Segment Open

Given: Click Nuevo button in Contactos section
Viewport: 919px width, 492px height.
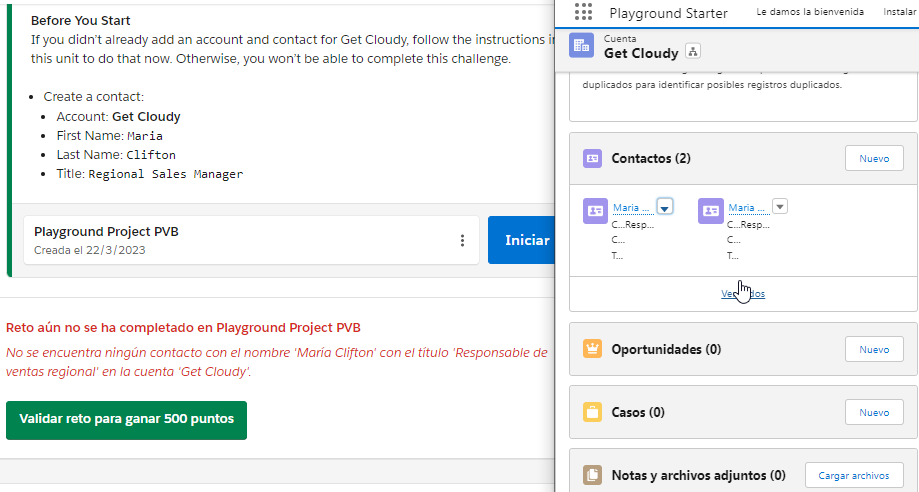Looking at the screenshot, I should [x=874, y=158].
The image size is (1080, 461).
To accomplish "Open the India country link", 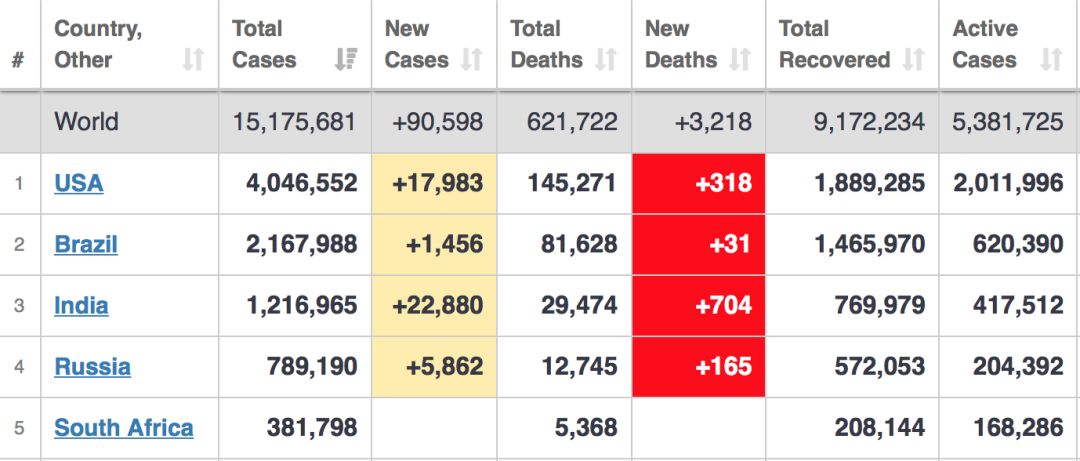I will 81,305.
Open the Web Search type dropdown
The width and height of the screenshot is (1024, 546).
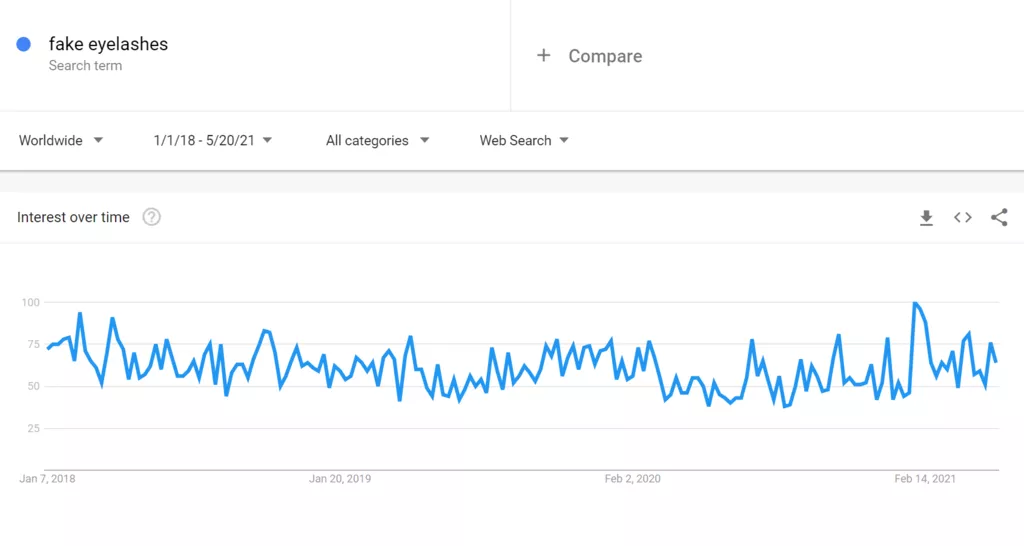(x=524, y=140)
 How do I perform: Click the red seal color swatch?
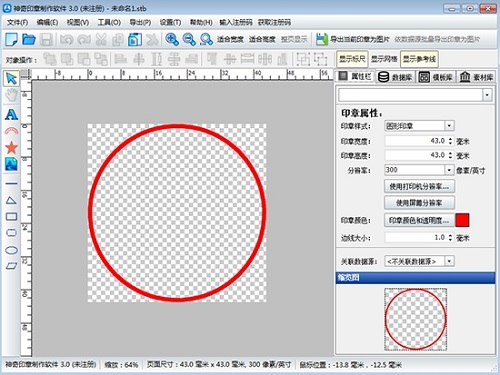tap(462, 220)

Segment Closed

Work to be completed
Output only the lines running from the line with "The width and" through the last line of the entries above, inclusive, with pictures excluded.

Output of the exercise
The width and height of the screenshot is (1024, 546).
(x=524, y=140)
 How do I perform: Click the red seal color swatch?
tap(462, 220)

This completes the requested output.